Required work: Exactly as written, transcribe the data that follows.

Given data:
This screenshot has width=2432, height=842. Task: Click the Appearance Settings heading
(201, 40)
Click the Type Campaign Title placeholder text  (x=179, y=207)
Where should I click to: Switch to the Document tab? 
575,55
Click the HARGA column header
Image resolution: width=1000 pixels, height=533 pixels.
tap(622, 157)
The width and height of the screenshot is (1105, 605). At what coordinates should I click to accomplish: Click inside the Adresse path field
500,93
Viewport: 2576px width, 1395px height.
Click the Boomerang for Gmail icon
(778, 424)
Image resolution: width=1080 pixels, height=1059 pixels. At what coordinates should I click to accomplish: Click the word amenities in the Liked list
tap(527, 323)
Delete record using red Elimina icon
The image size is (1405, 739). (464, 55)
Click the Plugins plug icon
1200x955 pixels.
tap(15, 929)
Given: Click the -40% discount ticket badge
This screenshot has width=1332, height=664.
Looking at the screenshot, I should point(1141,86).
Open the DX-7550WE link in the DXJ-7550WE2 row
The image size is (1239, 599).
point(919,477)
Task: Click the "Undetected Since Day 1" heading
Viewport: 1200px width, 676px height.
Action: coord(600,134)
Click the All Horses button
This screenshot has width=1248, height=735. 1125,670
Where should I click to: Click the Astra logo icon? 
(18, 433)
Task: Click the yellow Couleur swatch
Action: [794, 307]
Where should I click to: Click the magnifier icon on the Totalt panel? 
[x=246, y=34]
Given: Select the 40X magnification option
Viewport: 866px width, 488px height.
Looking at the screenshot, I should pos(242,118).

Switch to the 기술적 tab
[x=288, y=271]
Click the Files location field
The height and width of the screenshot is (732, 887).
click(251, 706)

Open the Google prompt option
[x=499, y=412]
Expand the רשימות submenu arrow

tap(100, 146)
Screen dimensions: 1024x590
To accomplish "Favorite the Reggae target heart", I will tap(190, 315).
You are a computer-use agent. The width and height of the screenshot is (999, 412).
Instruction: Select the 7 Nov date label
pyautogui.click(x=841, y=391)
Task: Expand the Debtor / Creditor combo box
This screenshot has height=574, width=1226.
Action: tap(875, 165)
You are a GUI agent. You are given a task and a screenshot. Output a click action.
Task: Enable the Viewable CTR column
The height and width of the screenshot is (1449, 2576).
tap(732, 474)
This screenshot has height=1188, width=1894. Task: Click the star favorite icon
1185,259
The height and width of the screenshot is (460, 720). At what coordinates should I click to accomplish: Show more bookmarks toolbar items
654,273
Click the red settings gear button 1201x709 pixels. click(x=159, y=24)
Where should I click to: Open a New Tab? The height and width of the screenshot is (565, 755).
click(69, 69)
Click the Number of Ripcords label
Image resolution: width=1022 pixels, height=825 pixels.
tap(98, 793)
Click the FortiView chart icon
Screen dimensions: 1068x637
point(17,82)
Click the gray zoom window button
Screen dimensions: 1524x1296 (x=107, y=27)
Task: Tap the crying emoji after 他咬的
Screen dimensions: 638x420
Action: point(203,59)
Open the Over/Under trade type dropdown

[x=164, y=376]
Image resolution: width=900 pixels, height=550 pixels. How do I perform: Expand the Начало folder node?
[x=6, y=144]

Written answer:
This screenshot has width=2432, height=842. Task: Click the Appearance Settings heading
(201, 40)
Click the Type Campaign Title placeholder text  (x=179, y=207)
Where should I click to: Switch to the Document tab? 
575,55
Click the HARGA column header
Image resolution: width=1000 pixels, height=533 pixels.
tap(622, 157)
The width and height of the screenshot is (1105, 605). At what coordinates should I click to accomplish: Click inside the Adresse path field
500,93
Viewport: 2576px width, 1395px height.
Click the Boomerang for Gmail icon
(778, 424)
Image resolution: width=1080 pixels, height=1059 pixels. At what coordinates should I click to accomplish: Click the word amenities in the Liked list
tap(527, 323)
Delete record using red Elimina icon
The image size is (1405, 739). (464, 55)
Click the Plugins plug icon
1200x955 pixels.
tap(15, 929)
Given: Click the -40% discount ticket badge
This screenshot has width=1332, height=664.
Looking at the screenshot, I should point(1141,86).
Open the DX-7550WE link in the DXJ-7550WE2 row
The image size is (1239, 599).
point(919,477)
Task: Click the "Undetected Since Day 1" heading
Viewport: 1200px width, 676px height.
Action: coord(600,134)
Click the All Horses button
This screenshot has width=1248, height=735. 1125,670
Where should I click to: Click the Astra logo icon? 
(18, 433)
Task: Click the yellow Couleur swatch
Action: [794, 307]
Where should I click to: Click the magnifier icon on the Totalt panel? 
[x=246, y=34]
Given: Select the 40X magnification option
Viewport: 866px width, 488px height.
Looking at the screenshot, I should pos(242,118).

Switch to the 기술적 tab
[x=288, y=271]
Click the Files location field
The height and width of the screenshot is (732, 887).
click(251, 706)

Open the Google prompt option
[x=499, y=412]
Expand the רשימות submenu arrow

tap(100, 146)
Screen dimensions: 1024x590
To accomplish "Favorite the Reggae target heart", I will tap(190, 315).
You are a computer-use agent. The width and height of the screenshot is (999, 412).
Instruction: Select the 7 Nov date label
pyautogui.click(x=841, y=391)
Task: Expand the Debtor / Creditor combo box
This screenshot has height=574, width=1226.
Action: tap(875, 165)
You are a GUI agent. You are given a task and a screenshot. Output a click action.
Task: Enable the Viewable CTR column
The height and width of the screenshot is (1449, 2576).
tap(732, 474)
This screenshot has height=1188, width=1894. Task: Click the star favorite icon
1185,259
The height and width of the screenshot is (460, 720). At what coordinates should I click to accomplish: Show more bookmarks toolbar items
654,273
Click the red settings gear button 1201x709 pixels. click(x=159, y=24)
Where should I click to: Open a New Tab? The height and width of the screenshot is (565, 755).
click(69, 69)
Click the Number of Ripcords label
Image resolution: width=1022 pixels, height=825 pixels.
tap(98, 793)
Click the FortiView chart icon
Screen dimensions: 1068x637
point(17,82)
Click the gray zoom window button
Screen dimensions: 1524x1296 (x=107, y=27)
Task: Tap the crying emoji after 他咬的
Screen dimensions: 638x420
Action: point(203,59)
Open the Over/Under trade type dropdown

[x=164, y=376]
Image resolution: width=900 pixels, height=550 pixels. How do I perform: Expand the Начало folder node?
[x=6, y=144]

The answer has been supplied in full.